Problem statement:
From the listing, collect all lines containing the word "agent".

Records shown:
------------------------
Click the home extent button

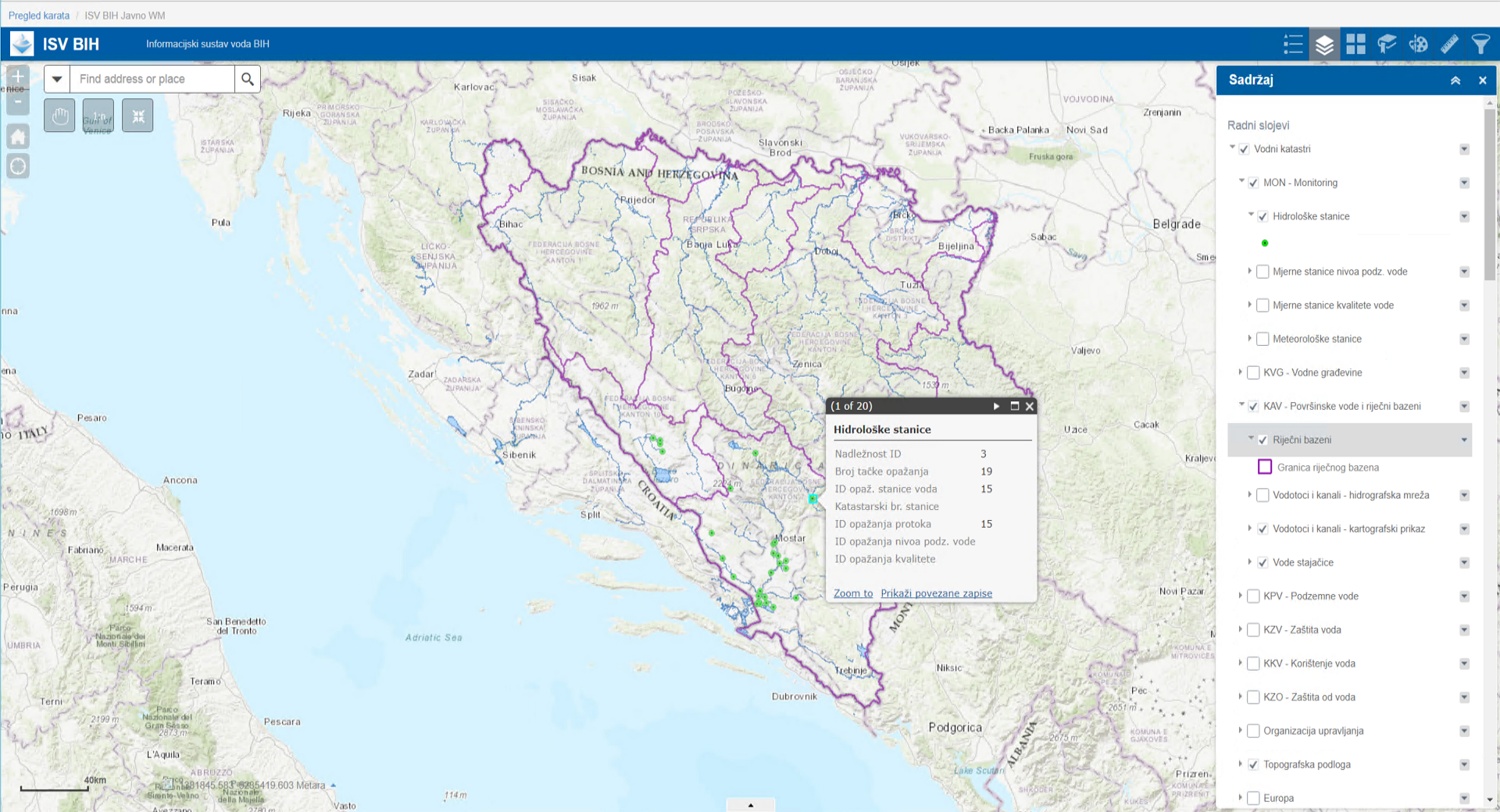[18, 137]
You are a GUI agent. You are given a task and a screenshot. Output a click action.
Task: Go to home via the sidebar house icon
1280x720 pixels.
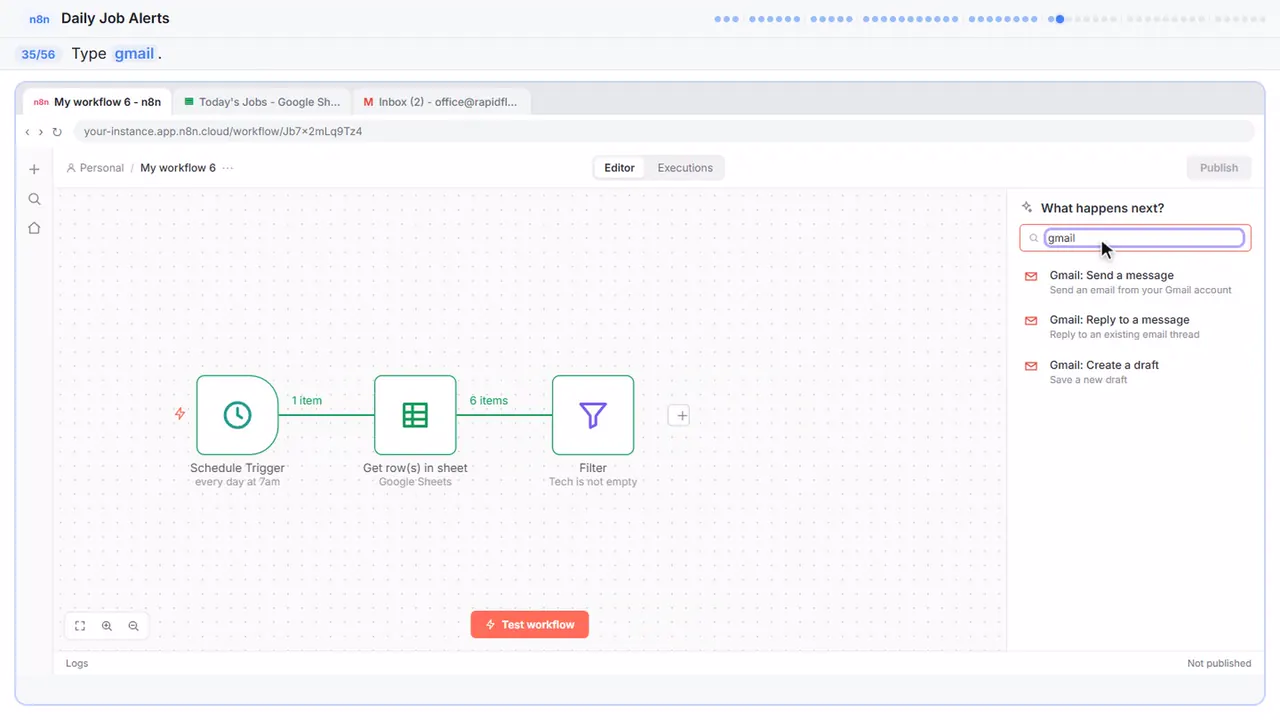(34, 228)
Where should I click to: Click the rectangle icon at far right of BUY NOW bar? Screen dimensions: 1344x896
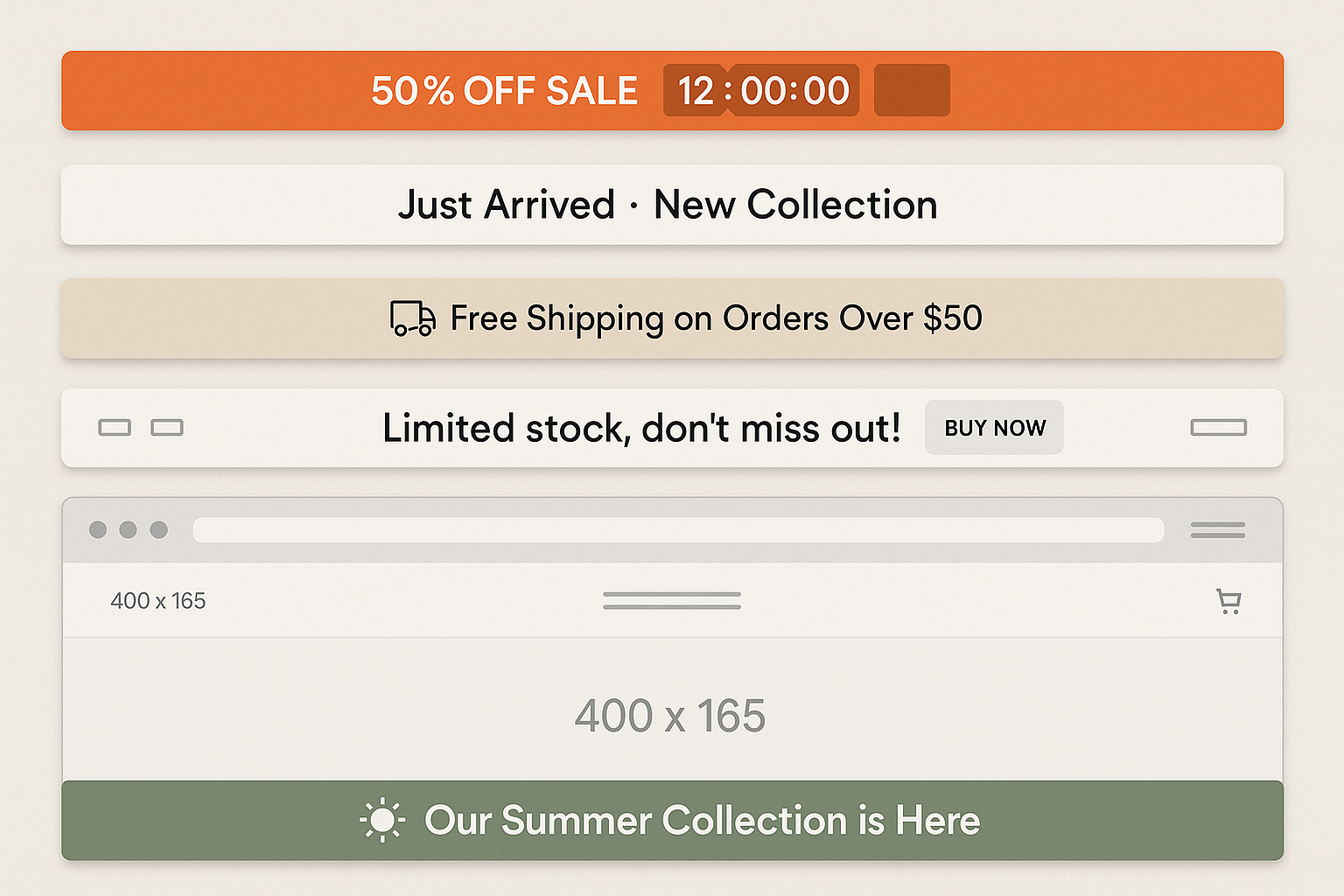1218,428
------------------------
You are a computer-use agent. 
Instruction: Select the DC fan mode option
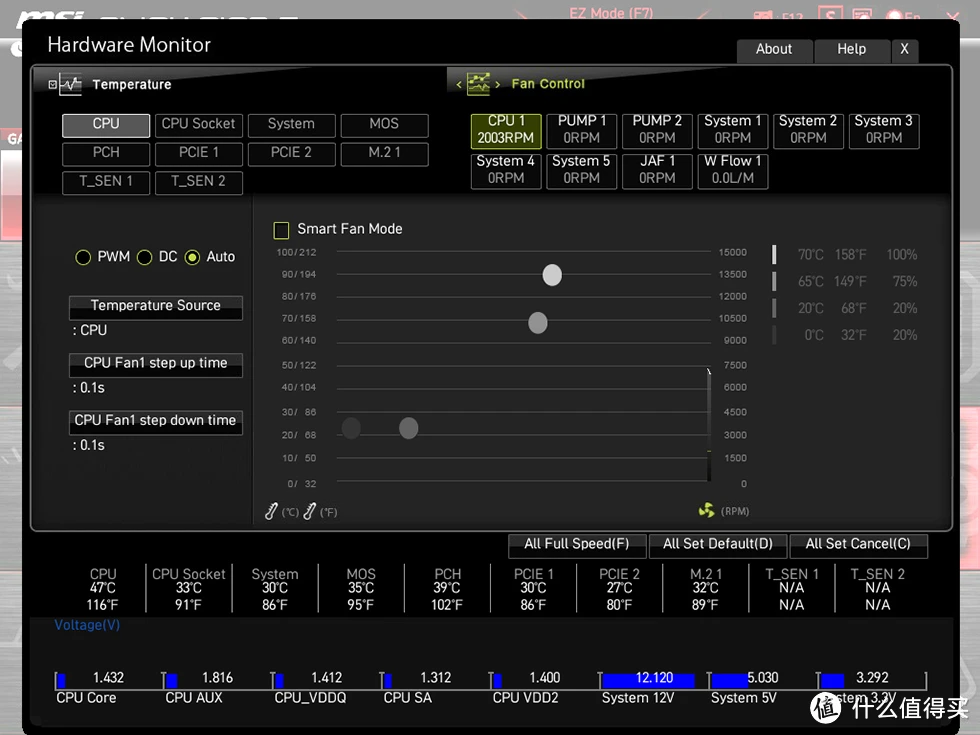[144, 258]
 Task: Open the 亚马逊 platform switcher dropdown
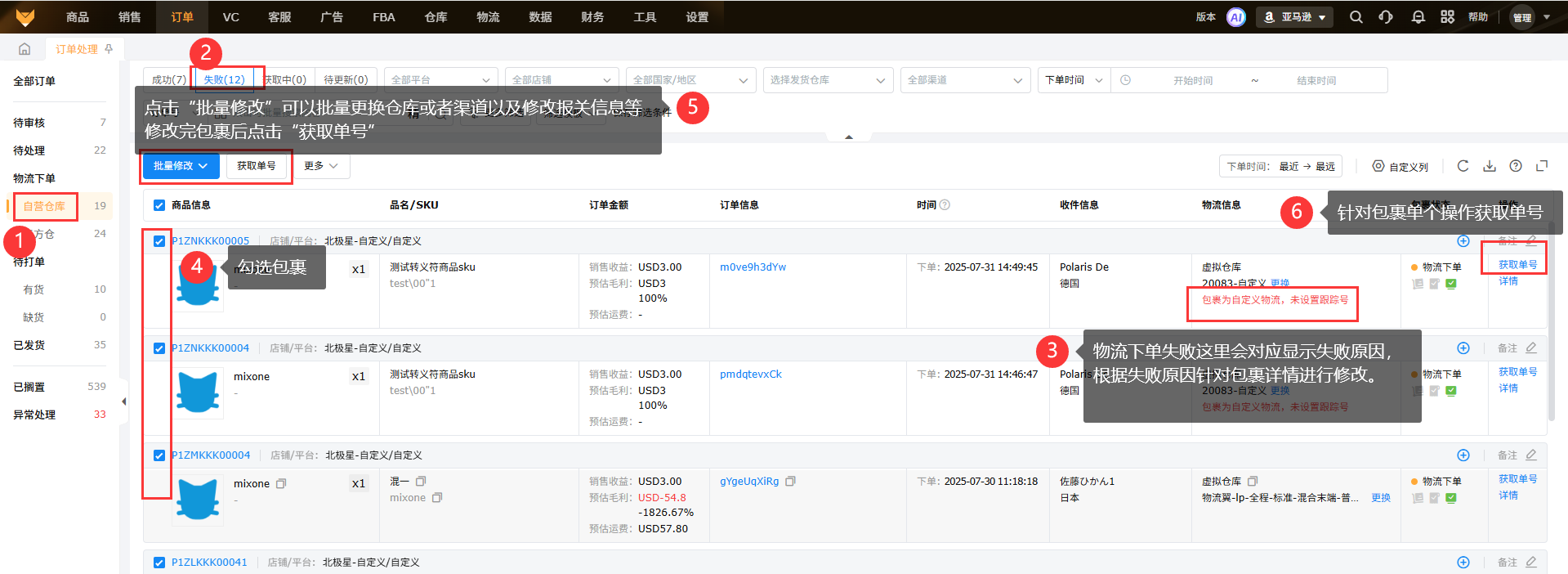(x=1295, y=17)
------------------------
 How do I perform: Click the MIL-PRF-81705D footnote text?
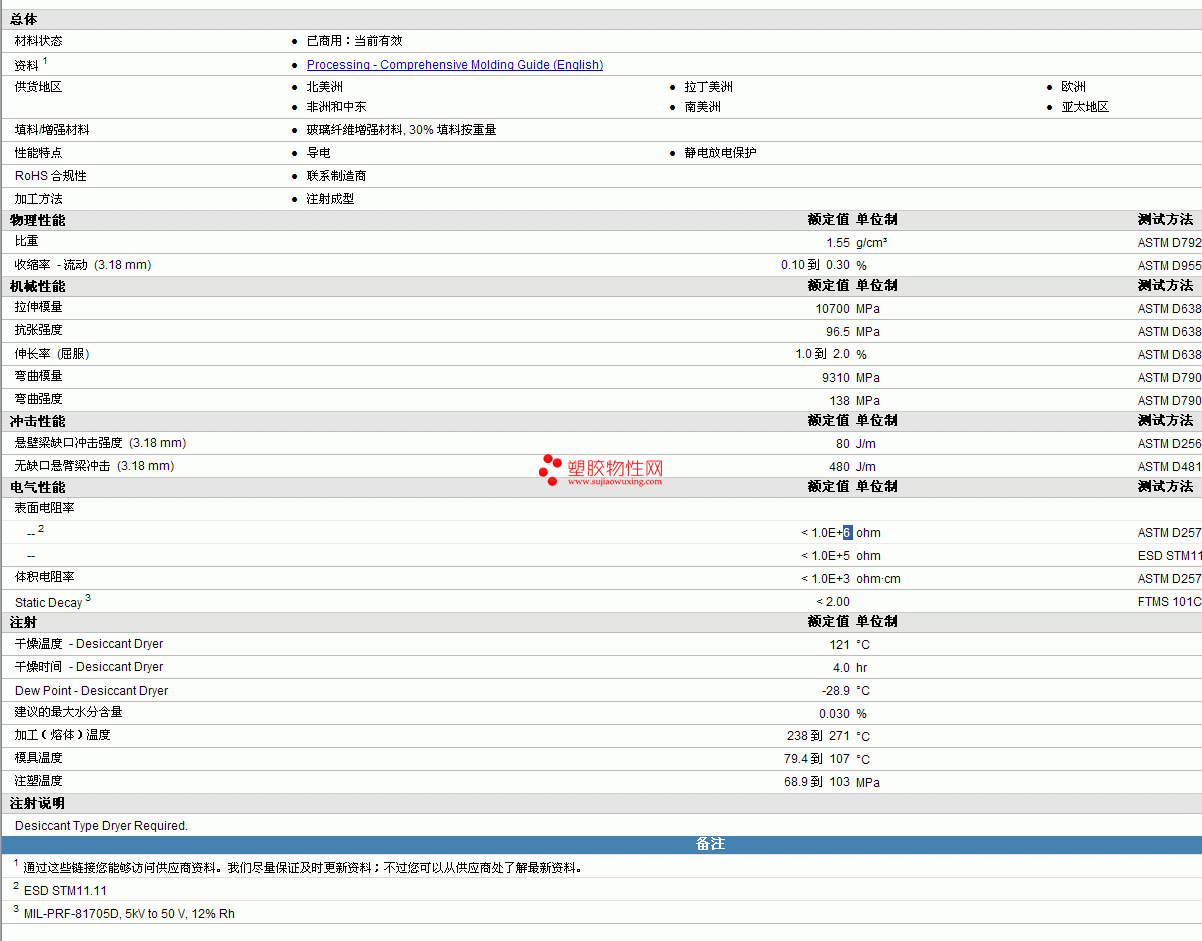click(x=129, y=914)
------------------------
Answer to the problem:
You are a GUI agent. You are given a task and a screenshot. Output a click action.
You are a computer-use agent. 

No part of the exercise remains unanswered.